[Requirement 1]:
Please write out the stretch of the market commentary from "An interesting dichotomy" through "to new highs.".
[Requirement 2]:
Translate this sentence from the market commentary into Spanish: "Given the current environment, investor trepidation is understandable."

[Source passage]:
....................

An interesting dichotomy has developed between the collective psychology of investors and market performance. In a hint of growing uncertainty, investors’ cash allocations have grown $1 trillion over the last three years to levels unseen since 2009. (See chart 1 below). Given the current environment, investor trepidation is understandable. The U.S. remains in an on-again, off-again trade war with China, economic growth has been lackluster as stagnating manufacturing data continues to wrestle with decent services growth, and impeachment hearings have brought to a boil the nation’s political animus. Yet, despite the uncertainty, markets averages have soldiered on to new highs.
CHART 1: Assets in Money-Market Accounts
Accompanying the recent advance has been a hand off in leadership. The FANG (Facebook, Apple, Netflix and Alphabet (previously Google)) bell-wethers that have led the charge most of the year have stalled out as Amazon and Netflix profits have disappointed while Facebook and Alphabet have struggled under the regulatory microscope. The IPO market has cooled as well. Peleton, Uber and Beyond Meat are notable new issues that have struggled under the public eye. Reflecting this slowing leadership, the MSCI USA Momentum Index rose 0.63% in October, trailing the S&P 500’s 2.0% gain.1
As the FANG names have cooled, a wider number of stocks, including value stocks, have driven the market higher recently, as illustrated by the graph below. The top line shows the performance of the Russell 1000 Index, while the bottom line shows the Advance/Decline line, which is an indicator of market breadth. It measures the difference between the number of advancing and declining stocks.2
CHART 2: Russell 1000 Index and Growing Number of Contributors (Market Breadth)

....................

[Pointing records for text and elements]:
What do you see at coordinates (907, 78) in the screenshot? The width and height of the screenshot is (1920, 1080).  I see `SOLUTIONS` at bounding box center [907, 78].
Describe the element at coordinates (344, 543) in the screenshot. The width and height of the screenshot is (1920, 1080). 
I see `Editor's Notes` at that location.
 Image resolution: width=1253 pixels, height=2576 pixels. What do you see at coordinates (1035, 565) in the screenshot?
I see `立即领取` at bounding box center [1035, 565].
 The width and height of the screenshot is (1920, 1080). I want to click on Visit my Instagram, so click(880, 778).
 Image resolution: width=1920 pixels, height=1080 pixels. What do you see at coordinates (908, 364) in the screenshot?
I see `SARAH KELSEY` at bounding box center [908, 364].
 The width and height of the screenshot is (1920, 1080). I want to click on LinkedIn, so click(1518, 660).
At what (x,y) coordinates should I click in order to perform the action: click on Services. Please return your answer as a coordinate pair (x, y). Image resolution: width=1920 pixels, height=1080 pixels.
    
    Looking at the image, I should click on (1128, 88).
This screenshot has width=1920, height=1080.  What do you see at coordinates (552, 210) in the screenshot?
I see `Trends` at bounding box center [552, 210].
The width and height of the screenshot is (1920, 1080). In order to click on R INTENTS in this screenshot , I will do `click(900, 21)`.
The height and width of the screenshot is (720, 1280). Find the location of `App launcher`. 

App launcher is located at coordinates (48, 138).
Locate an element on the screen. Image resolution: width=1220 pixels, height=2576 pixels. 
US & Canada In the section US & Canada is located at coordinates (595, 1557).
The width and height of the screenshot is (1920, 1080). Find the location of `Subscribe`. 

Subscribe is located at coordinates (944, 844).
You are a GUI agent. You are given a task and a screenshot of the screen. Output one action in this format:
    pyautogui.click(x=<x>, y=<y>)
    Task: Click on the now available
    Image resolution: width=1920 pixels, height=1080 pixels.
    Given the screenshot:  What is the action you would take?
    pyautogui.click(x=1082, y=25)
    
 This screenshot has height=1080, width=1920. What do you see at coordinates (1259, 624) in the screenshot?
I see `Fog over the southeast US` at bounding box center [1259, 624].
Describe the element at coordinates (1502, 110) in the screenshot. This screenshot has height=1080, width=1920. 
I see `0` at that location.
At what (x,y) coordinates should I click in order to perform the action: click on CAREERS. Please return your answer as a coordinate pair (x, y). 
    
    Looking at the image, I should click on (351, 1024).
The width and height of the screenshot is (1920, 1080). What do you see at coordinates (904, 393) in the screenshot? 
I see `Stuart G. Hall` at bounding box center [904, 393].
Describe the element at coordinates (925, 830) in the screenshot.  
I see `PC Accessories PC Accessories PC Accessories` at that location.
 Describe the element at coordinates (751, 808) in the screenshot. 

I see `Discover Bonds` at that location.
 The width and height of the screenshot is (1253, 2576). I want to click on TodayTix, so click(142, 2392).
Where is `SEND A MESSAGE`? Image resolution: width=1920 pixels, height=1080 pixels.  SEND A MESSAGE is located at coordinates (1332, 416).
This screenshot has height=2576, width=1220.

....................

[Written response 1]:
An interesting dichotomy has developed between the collective psychology of investors and market performance. In a hint of growing uncertainty, investors’ cash allocations have grown $1 trillion over the last three years to levels unseen since 2009. (See chart 1 below). Given the current environment, investor trepidation is understandable. The U.S. remains in an on-again, off-again trade war with China, economic growth has been lackluster as stagnating manufacturing data continues to wrestle with decent services growth, and impeachment hearings have brought to a boil the nation’s political animus. Yet, despite the uncertainty, markets averages have soldiered on to new highs.

[Written response 2]:
Dado el entorno actual, la inquietud de los inversionistas es comprensible.